§ TASK REQUIREMENTS:
Going down the data below, set down exactly the line with "Given: Click teal" and each line after it through the line with "The width and height of the screenshot is (2538, 1340)."; no other lines.

§ PROVIDED RECORDS:
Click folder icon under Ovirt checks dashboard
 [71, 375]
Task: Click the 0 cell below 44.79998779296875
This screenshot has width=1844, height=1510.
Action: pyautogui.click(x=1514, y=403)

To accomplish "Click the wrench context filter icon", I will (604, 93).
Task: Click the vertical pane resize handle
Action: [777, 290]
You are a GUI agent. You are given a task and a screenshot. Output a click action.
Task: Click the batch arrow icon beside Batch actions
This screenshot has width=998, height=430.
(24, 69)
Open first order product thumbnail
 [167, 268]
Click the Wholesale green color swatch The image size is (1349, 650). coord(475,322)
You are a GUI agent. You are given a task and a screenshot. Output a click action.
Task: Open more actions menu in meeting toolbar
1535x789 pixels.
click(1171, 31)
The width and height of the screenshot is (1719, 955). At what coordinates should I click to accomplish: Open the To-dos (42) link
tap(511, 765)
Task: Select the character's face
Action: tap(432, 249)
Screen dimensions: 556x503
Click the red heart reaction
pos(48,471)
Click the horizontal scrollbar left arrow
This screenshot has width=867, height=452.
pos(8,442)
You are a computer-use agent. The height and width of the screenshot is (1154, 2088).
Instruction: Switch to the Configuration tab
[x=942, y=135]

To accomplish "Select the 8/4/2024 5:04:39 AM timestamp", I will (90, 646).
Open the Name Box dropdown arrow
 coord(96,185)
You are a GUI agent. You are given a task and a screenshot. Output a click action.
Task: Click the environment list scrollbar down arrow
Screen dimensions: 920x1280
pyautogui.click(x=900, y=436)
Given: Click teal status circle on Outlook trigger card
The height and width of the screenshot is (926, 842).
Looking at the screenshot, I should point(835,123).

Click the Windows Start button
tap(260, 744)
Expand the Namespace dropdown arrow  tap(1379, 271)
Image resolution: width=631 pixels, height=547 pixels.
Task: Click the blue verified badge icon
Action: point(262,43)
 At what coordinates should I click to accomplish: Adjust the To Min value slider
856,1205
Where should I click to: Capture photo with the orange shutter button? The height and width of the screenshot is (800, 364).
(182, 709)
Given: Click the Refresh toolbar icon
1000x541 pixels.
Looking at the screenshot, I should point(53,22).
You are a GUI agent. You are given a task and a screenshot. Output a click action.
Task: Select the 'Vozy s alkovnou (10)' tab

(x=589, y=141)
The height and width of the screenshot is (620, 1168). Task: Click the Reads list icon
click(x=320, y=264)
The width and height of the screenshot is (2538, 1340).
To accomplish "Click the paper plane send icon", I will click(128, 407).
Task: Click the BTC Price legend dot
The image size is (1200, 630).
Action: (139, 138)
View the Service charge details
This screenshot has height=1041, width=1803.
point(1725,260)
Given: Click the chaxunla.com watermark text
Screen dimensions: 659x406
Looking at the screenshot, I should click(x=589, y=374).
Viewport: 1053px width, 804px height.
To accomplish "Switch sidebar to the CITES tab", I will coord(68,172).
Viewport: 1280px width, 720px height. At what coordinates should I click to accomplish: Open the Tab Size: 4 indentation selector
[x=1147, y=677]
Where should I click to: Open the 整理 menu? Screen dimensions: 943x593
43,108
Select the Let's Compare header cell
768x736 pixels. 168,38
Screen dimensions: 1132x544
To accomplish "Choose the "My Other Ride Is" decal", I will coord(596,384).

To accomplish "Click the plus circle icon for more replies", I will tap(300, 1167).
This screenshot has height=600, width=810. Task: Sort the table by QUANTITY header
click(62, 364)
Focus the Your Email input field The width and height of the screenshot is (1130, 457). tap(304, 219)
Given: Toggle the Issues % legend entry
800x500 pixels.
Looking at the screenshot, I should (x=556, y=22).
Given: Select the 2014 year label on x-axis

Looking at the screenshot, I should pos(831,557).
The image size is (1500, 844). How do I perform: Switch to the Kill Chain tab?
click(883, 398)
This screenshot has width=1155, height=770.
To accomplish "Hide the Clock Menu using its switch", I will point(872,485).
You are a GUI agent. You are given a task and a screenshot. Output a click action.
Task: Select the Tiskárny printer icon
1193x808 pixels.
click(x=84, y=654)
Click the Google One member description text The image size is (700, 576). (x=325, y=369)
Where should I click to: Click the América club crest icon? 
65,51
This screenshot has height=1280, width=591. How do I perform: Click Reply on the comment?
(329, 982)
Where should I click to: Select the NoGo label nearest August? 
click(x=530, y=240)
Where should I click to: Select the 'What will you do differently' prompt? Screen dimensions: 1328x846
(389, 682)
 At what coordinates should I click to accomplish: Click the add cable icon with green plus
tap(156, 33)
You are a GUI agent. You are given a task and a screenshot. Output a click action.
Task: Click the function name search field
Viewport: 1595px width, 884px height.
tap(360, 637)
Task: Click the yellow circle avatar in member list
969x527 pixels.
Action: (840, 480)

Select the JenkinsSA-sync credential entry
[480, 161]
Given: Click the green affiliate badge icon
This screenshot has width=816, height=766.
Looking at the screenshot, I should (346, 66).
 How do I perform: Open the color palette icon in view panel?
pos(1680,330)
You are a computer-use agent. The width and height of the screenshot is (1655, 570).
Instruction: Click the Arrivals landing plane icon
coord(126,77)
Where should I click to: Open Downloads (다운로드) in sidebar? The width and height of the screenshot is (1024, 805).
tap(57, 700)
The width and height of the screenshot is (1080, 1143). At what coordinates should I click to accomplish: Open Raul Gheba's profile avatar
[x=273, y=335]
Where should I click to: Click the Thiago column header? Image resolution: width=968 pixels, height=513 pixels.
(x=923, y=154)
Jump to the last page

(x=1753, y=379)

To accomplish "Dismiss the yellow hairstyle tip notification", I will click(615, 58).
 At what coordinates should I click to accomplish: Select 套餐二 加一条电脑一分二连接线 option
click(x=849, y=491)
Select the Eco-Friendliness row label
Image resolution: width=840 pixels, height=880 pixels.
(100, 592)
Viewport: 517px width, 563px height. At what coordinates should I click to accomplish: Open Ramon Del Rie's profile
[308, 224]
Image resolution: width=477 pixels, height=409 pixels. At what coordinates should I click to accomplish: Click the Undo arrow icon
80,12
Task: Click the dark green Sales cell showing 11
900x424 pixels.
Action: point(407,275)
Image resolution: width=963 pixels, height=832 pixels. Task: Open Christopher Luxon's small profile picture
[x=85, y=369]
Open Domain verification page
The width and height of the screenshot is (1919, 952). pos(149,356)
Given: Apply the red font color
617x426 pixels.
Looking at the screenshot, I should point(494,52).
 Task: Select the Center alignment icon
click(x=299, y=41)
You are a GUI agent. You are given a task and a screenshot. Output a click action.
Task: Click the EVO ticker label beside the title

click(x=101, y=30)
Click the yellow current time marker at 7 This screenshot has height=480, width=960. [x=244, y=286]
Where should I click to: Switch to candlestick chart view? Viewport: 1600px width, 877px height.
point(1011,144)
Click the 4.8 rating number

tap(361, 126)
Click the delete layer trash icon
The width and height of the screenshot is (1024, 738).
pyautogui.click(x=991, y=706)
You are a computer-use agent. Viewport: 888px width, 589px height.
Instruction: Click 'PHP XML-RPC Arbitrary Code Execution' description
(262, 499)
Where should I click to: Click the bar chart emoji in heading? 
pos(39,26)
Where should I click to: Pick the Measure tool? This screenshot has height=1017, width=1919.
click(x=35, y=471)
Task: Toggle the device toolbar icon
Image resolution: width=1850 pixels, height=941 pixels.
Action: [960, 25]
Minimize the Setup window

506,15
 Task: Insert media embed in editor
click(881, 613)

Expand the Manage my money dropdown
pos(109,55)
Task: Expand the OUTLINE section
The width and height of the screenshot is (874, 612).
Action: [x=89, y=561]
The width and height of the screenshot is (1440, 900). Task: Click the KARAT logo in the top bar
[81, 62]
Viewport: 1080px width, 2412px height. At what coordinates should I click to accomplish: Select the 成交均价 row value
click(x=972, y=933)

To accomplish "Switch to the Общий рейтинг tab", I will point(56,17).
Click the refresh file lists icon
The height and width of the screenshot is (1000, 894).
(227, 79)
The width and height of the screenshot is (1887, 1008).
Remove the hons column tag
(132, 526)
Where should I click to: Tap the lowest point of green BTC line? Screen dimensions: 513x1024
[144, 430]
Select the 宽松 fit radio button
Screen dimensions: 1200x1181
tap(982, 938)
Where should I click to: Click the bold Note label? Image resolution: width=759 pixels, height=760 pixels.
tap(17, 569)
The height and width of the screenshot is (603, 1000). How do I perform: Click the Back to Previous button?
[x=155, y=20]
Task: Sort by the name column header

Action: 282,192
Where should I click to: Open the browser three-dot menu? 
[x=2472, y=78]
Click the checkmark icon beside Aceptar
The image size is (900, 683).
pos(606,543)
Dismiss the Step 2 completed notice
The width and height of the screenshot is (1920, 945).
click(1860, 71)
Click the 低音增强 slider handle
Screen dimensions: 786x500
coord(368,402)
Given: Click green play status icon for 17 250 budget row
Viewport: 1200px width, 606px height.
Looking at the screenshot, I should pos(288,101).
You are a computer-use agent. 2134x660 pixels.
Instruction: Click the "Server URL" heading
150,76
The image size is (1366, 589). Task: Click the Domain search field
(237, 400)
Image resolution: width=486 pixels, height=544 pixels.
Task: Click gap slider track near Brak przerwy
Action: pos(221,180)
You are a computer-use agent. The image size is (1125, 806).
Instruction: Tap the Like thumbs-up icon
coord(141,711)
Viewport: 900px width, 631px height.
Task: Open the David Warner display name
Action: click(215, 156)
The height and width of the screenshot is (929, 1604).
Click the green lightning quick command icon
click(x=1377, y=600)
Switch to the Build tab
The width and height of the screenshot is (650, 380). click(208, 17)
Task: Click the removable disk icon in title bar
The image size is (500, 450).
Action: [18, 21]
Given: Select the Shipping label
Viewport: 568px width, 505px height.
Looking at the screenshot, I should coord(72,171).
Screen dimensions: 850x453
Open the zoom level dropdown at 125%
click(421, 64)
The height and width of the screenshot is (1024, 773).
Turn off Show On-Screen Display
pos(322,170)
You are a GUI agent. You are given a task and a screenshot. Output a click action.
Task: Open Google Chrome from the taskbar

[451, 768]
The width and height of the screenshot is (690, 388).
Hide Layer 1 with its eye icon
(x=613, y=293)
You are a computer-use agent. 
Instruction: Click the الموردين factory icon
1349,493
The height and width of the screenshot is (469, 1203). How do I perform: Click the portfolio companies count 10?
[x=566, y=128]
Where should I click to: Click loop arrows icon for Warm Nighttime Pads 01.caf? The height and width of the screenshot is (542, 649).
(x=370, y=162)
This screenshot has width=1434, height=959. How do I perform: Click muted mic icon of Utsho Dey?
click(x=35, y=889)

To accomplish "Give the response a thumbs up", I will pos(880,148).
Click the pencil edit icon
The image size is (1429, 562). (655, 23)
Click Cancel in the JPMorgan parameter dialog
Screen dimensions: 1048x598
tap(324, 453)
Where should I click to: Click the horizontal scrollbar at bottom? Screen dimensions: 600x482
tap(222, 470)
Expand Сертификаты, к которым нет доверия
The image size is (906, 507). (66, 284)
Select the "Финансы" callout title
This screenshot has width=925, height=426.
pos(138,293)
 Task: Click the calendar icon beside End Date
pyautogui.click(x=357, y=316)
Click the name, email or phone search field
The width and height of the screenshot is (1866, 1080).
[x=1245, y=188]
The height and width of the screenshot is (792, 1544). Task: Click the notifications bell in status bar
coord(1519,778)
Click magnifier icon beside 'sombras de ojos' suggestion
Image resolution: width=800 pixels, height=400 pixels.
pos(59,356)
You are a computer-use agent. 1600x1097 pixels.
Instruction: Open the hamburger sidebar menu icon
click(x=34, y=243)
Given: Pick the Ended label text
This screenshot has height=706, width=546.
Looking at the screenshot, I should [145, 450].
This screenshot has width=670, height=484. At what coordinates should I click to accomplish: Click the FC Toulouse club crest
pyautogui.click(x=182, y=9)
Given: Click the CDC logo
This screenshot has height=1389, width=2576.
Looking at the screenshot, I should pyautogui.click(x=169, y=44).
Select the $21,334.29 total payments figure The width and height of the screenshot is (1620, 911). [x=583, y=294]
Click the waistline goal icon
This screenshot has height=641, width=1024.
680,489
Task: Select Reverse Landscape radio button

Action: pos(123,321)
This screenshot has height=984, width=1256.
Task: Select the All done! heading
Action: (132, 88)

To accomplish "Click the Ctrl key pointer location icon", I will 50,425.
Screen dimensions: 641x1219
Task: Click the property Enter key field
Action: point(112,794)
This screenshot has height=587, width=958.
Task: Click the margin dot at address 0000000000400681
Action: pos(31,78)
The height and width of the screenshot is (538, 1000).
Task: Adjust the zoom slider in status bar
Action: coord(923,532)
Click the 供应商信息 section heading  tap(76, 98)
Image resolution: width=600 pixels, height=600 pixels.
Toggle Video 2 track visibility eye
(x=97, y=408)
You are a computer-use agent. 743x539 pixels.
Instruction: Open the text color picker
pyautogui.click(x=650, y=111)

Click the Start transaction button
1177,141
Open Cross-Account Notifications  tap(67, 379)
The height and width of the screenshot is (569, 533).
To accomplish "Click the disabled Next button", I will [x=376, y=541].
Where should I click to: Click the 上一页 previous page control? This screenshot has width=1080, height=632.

§ RESPONSE FOR THIS EXERCISE:
Given: Click teal status circle on Outlook trigger card
The height and width of the screenshot is (926, 842).
Looking at the screenshot, I should point(835,123).

Click the Windows Start button
tap(260, 744)
Expand the Namespace dropdown arrow  tap(1379, 271)
Image resolution: width=631 pixels, height=547 pixels.
Task: Click the blue verified badge icon
Action: point(262,43)
 At what coordinates should I click to accomplish: Adjust the To Min value slider
856,1205
Where should I click to: Capture photo with the orange shutter button? The height and width of the screenshot is (800, 364).
(182, 709)
Given: Click the Refresh toolbar icon
1000x541 pixels.
Looking at the screenshot, I should point(53,22).
You are a GUI agent. You are given a task and a screenshot. Output a click action.
Task: Select the 'Vozy s alkovnou (10)' tab

(x=589, y=141)
The height and width of the screenshot is (620, 1168). Task: Click the Reads list icon
click(x=320, y=264)
The width and height of the screenshot is (2538, 1340).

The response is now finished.